Contexto Institucional e Histórico da Regulação de Cotas de Gênero
A legislação eleitoral brasileira, em vigor desde 1995 com a Lei nº 9.504/97 e aprimorada pela Resolução TSE nº 23.496/2017, estabelece a obrigatoriedade de que siglas políticas preencham, nas listas proporcionais para deputado federal, estadual e distrital, pelo menos 30% de candidaturas efetivas de mulheres, medida que visa corrigir distorções históricas de representação e assegurar igualdade de acesso aos cargos eletivos.
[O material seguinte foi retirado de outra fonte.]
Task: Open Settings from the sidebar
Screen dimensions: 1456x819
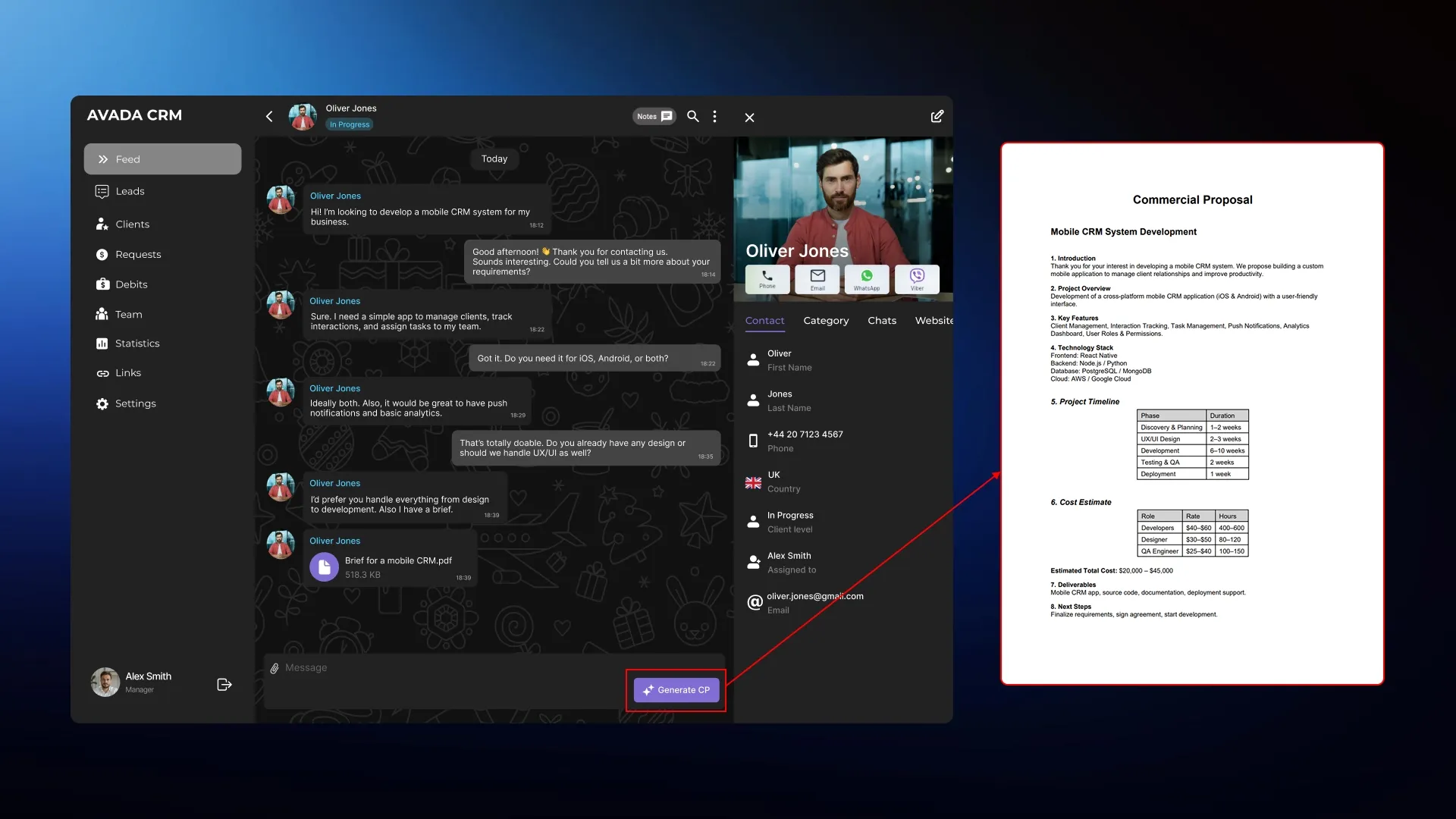Action: pos(135,403)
Nos últimos dois ciclos eleitorais, o Tribunal Superior Eleitoral (TSE) registrou 463.394 pedidos de registro de candidatura em 2024, dos quais 159.005 pertenciam a mulheres, representando 34% do total; entretanto, apenas 742 mulheres foram eleitas prefeitas e 10.576 vereadoras em municípios do mesmo ano, evidenciando uma persistente lacuna entre a inscrição de candidatas e sua efetiva eleição.
Mais de 159 mil mulheres se candidataram às eleições proporcionais em 2024, número que representa 34% dos pedidos totais registrados pelo TSE.
Repercussão Jurídica e Estratégias de Conformidade das Siglas
O descumprimento da cota de gênero pode acarretar sanções drásticas previstas no Regulamento Interno do TSE, como cassação do DRAP (Documento de Registro Antecedente de Candidatura), anulação dos diplomas dos candidatos eleitos pela legenda, inelegibilidade dos envolvidos e nulidade dos votos da sigla, consequências que podem paralisar a atuação política de partidos inteiros.
Diante do cenário, especialistas apontam que a efetividade da cota depende da fiscalização rigorosa do TSE, da transparência na prestação de contas e da implementação de mecanismos reais de promoção feminina dentro dos partidos, com destaque para a adoção de cotas internas, treinamento político e acompanhamento pós-eleitoral.